The Creation of Anne Boleyn: A New Look at England’s Most Notorious Queen by Susan Bordo. New York: Houghton Mifflin Harcourt Publishing, 2003; 343 pp.
Most scholarly works on Anne Boleyn are biographical ones, tracing the details of her life (with particular emphasis on her time as Queen of England and her death by beheading) through the consultation of various primary sources: letters, diaries, documents of state, et cetera. Drawing upon a mixture of traditional “hard” primary sources and modern digital-based methodologies, Susan Bordo’s The Creation of Anne Boleyn: A New Look at England’s Most Notorious Queen brings a fresh angle to the already dense body of literature surrounding the elusive personage embodied by Anne Boleyn, second wife of King Henry VIII and mother of Queen Elizabeth I.

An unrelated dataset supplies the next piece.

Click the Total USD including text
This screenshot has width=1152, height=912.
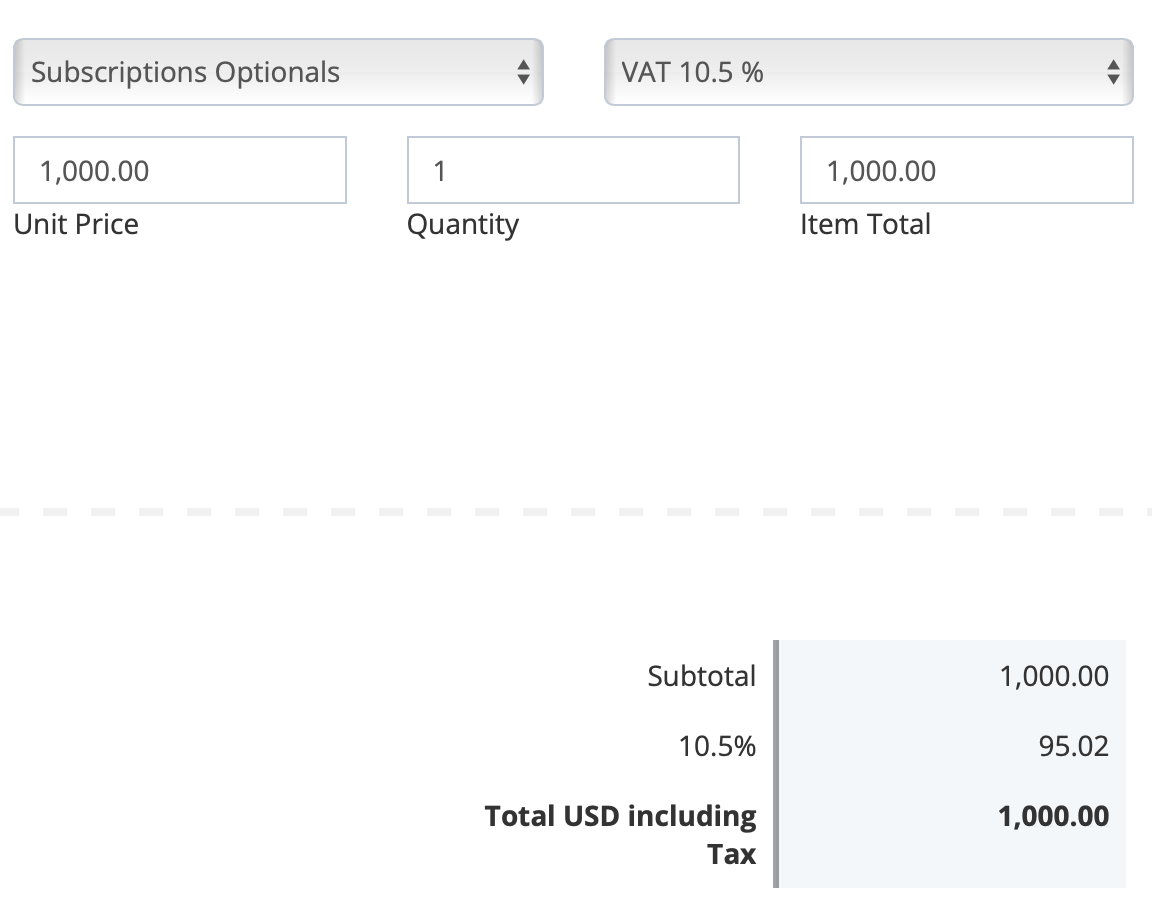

The Creation of Anne Boleyn differs from the traditional narrative model in Bordo’s examination of both Anne’s life and the changing cultural representations of her as society evolves. Divided into three parts, the book begins with Bordo’s own retelling of Anne Boleyn’s experience. Here, she examines the usual batch of primary sources used by scholars and fiction authors alike, coupled with an investigation into the manner by which such individuals manipulate these sources to present a specific image of Anne to their audience. Next, Bordo includes a second section exploring the shifting representations of Anne’s character in popular culture, from contemporary accounts through the first half of the twentieth century. Picking up where the previous section leaves off, the final chapters of The Creation of Anne Boleyn focus on popular notions on Anne in late-twentieth and early twenty-first century society, specifically her portrayal via film and online.

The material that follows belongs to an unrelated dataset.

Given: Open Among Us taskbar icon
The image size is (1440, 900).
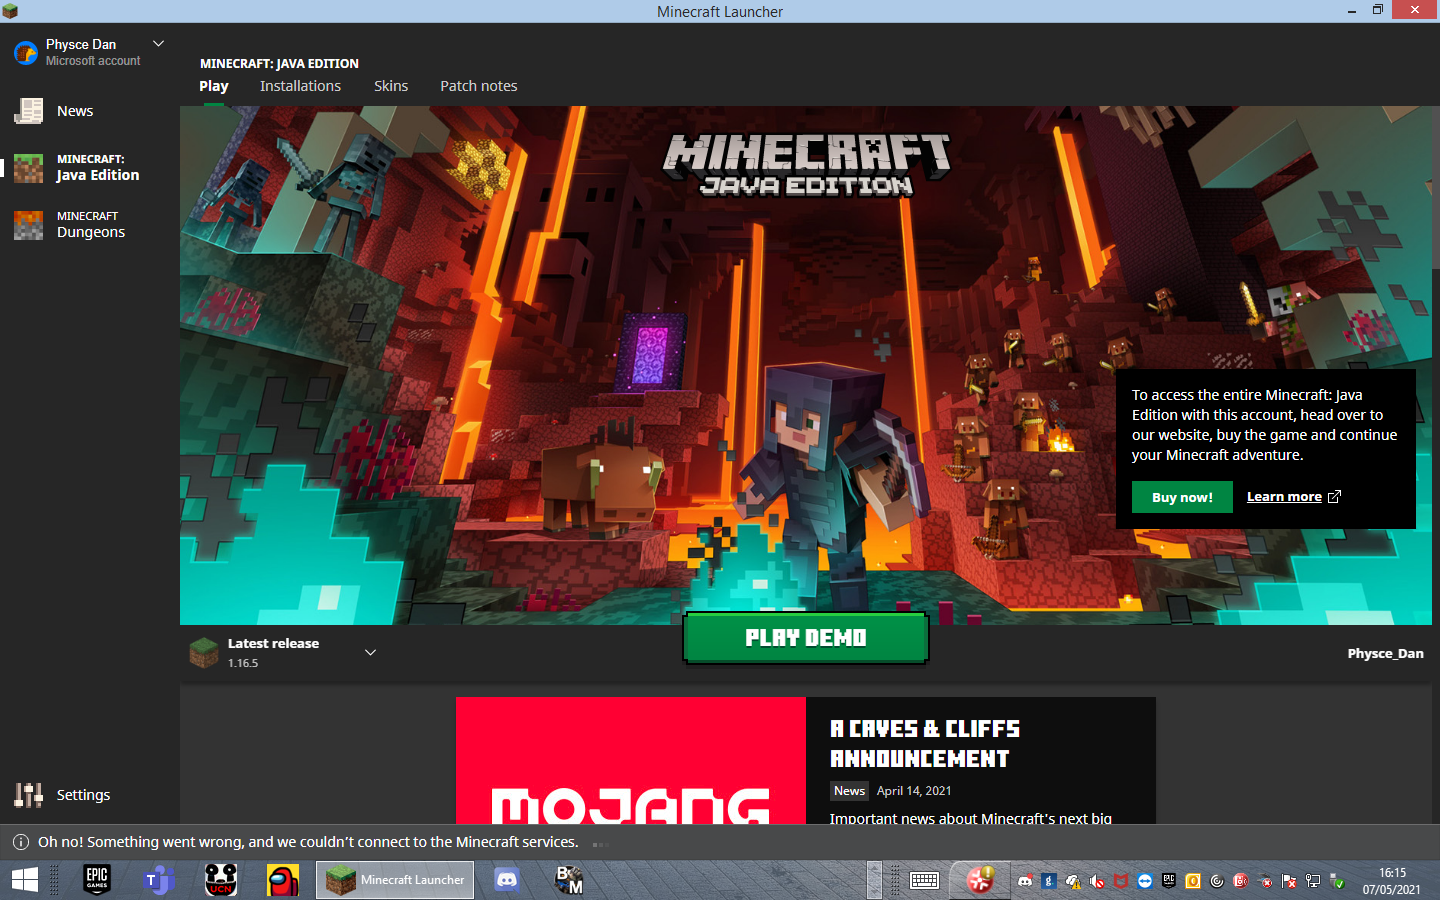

From inception to publication, The Creation of Anne Boleyn serves as an exemplary representation of the digitized research process. The project’s origin within an email correspondence between Bordo and an English journalist (Bordo xii) is, itself, indicative of the increasingly expansive influence of digital media in modern scholarship. As an American author writing on an English subject, Bordo conducted much of her research digitally via online communication and database collections of images, text transcriptions, and articles (Bordo, 117). The book itself is accompanied by both a Facebook page and a WordPress blog, meant to chronicle the research and production processes, as well as provide a forum for readers to contribute to discussions and offer feedback. This use of social media as a means of directly connecting with the public allowed Bordo to work collaboratively with her audience, and to incorporate their input into the final product.
Bordo’s extensive use of digital tools in The Creation of Anne Boleyn puts a unique spin on the traditional narrative featured in most other scholarship surrounding Anne Boleyn. In fact, the completion of the book itself would have been considerably more difficult without the aid of digital media. Some of Bordo’s strongest writing features in her analysis of the perpetually-changing cultural representations of Anne over time. Much of that research involved watching a number of films about Anne (many of which are, I’m sure, are available for viewing or rental on streaming sits such as Netflix) perusing other popular blogs and websites, and online interactions with audience members, whether in the form of formal interviews or casual Facebook conversations. The wide variety of digital means through which scholars can connect more easily not only with their topic of research, but also with the public, opens several new doors in terms of the production and presentation of scholarly works. With its combination of such digital aides and traditional methodologies, The Creation of Anne Boleyn offers readers a glimpse into what increased digitization holds in store for the research process, along with an interesting view of the production and publication of scholarly works in the modern digital age.